What was wrong with taking a census? A census was commanded in Numbers to prepare an army for conquering the Promised Land (Numbers 1:2; 26:2). A census amounted to a draft or conscription for the army. The land was now at peace, so there was no need to enlist troops. Israel had extended its borders and become a recognized power. David’s sin was pride and ambition in counting the people so that he could glory in the size of his nation and army, its power and defenses. By doing this, he put his faith in the size of his army rather than in God’s ability to protect them regardless of their number. Even Joab knew a census was wrong, but David did not heed his advice. We sin in a similar way when we place our security in money, possessions, or the might of our nation.

Both David and the Israelites were guilty of sin (24:1). David’s sin was pride, but the Bible does not say why God was angry with the people of Israel. Perhaps it was due to their support of the rebellions of Absalom (chapters 15–18) and Sheba (chapter 20), or perhaps they put their security in military and financial prosperity rather than in God, as David did. God dealt with the whole nation through David, who exemplified the national sin of pride.

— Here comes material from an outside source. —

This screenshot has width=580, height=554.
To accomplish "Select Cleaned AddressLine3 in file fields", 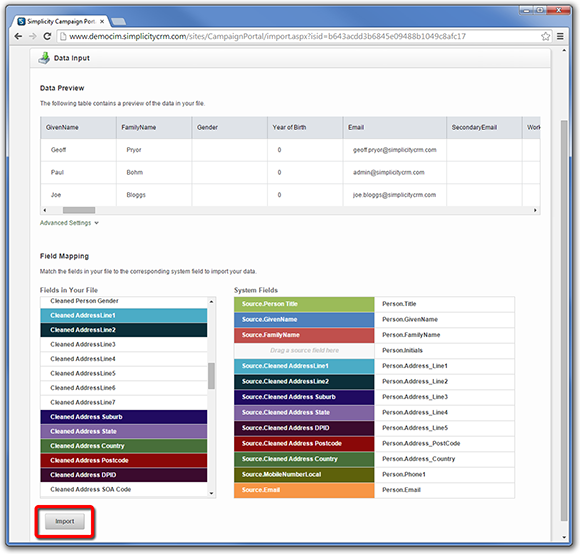I will click(x=124, y=344).
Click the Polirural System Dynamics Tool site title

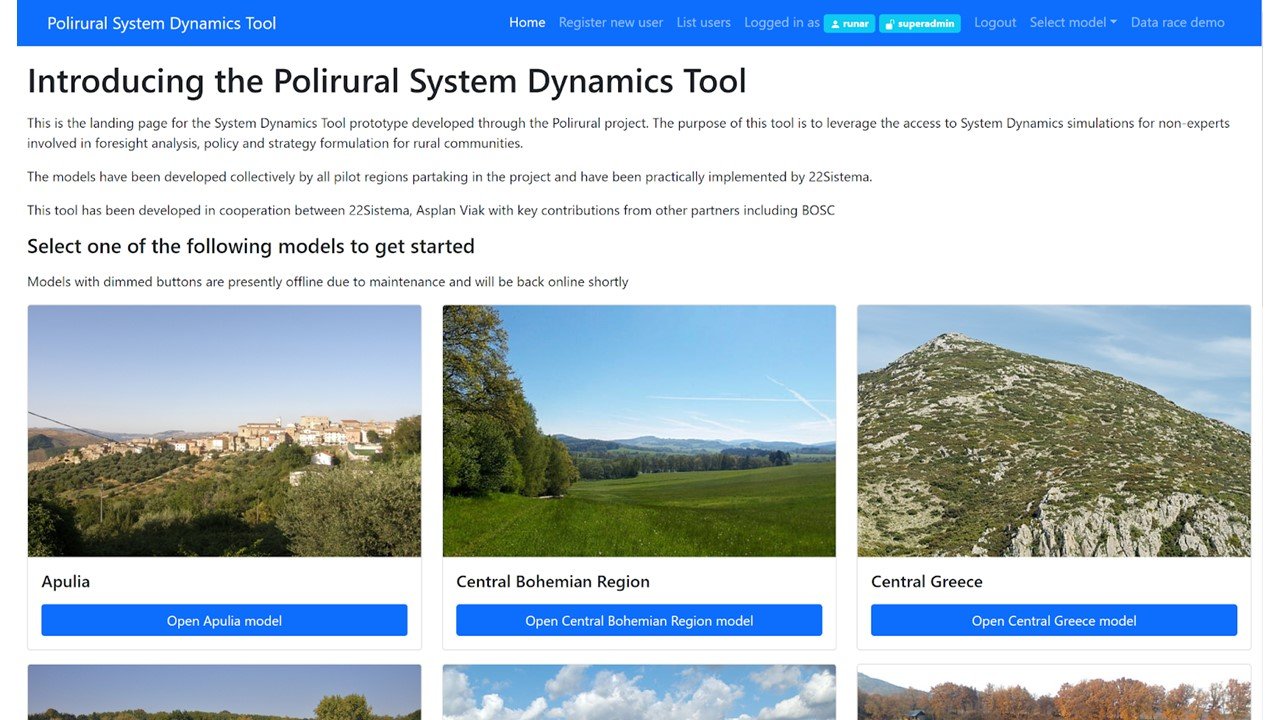click(162, 21)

God gave David three choices. Each was a form of punishment God had said the people could expect if they disobeyed his laws (disease—Deuteronomy 28:20-22; famine—28:23-24; war—28:25-26). David wisely chose the form of punishment that came most directly from God. He knew how brutal men in war could be, and he also knew God’s great mercy.

Let’s Bring it Home: Sometimes it pays to listen to someone in a lesser position than you are.  It can possibly save money, time, and even lives as it would have for David if he had listen to Joab.

When you sin greatly, turn back to God. To be punished by him is far better than to take your chances without him.